--- Material for this task ---
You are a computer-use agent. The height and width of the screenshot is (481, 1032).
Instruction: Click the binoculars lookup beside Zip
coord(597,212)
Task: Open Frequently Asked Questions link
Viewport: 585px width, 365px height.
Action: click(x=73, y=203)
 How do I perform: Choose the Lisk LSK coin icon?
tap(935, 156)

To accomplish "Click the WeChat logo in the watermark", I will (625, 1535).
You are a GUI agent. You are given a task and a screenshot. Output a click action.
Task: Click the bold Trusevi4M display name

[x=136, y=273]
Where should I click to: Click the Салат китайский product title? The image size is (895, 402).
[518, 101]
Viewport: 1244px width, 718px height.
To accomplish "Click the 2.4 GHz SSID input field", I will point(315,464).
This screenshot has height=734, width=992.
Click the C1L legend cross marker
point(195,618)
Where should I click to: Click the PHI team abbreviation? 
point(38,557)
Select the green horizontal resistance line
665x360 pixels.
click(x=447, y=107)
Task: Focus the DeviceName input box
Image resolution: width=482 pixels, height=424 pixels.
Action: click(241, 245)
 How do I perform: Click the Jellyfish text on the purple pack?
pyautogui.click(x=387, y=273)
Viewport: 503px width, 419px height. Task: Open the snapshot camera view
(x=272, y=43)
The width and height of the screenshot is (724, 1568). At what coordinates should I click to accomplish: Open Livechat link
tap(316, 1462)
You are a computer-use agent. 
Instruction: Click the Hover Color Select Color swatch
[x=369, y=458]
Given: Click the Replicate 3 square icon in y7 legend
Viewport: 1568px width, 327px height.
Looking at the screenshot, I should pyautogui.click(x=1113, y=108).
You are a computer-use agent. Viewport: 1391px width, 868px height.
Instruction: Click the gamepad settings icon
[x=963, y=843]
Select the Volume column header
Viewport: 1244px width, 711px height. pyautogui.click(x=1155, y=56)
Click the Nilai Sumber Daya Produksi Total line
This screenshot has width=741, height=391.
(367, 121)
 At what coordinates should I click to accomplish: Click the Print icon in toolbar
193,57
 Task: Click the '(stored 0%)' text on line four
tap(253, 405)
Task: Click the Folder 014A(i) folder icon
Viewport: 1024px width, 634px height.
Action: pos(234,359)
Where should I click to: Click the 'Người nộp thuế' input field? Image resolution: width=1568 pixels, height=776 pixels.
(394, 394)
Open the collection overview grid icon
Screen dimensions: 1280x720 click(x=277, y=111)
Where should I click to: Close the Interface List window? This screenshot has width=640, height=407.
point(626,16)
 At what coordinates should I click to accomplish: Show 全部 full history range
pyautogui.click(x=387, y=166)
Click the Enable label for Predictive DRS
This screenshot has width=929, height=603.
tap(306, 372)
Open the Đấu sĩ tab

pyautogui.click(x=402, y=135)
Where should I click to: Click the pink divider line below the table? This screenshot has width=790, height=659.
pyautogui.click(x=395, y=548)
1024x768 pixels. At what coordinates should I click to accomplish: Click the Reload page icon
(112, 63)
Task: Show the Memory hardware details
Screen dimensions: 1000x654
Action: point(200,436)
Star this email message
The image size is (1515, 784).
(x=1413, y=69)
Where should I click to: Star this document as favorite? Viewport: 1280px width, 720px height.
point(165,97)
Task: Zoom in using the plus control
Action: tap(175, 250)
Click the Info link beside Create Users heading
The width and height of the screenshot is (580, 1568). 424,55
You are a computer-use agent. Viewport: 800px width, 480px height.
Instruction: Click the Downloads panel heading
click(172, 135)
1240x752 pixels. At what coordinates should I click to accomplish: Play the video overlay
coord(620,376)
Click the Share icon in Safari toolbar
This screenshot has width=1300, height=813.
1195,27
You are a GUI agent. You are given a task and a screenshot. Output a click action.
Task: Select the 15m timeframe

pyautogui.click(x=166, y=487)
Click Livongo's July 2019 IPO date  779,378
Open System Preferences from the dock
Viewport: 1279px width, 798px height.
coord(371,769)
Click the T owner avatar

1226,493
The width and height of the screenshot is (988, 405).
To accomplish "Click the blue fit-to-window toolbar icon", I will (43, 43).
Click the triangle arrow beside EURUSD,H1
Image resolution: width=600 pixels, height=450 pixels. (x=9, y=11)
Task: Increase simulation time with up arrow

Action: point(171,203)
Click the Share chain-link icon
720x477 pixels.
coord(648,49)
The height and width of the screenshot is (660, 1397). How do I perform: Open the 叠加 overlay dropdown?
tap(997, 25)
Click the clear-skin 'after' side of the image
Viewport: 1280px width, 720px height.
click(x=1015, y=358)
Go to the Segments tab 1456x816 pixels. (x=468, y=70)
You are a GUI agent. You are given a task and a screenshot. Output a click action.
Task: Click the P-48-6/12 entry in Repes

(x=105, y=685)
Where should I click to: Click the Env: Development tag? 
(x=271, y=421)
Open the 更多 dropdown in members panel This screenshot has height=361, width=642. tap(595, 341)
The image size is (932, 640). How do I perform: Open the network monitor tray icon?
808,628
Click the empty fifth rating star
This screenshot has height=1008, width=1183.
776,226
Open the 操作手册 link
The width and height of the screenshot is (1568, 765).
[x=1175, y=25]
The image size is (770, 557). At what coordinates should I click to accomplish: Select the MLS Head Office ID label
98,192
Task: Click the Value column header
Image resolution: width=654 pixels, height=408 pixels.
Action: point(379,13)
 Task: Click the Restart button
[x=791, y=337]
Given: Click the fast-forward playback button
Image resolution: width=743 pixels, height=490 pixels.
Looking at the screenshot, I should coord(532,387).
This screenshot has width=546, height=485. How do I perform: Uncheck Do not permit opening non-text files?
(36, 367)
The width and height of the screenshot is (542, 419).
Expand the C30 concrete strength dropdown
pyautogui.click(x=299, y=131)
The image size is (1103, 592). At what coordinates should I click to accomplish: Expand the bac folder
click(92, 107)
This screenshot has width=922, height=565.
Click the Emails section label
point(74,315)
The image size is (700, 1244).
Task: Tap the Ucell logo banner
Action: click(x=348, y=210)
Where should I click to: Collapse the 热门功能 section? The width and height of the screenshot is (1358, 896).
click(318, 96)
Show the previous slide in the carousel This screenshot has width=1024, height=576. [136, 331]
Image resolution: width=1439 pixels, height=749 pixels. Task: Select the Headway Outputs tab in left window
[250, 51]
---
Only the number is needed: please work out how many lines in the data contain the string "will".

3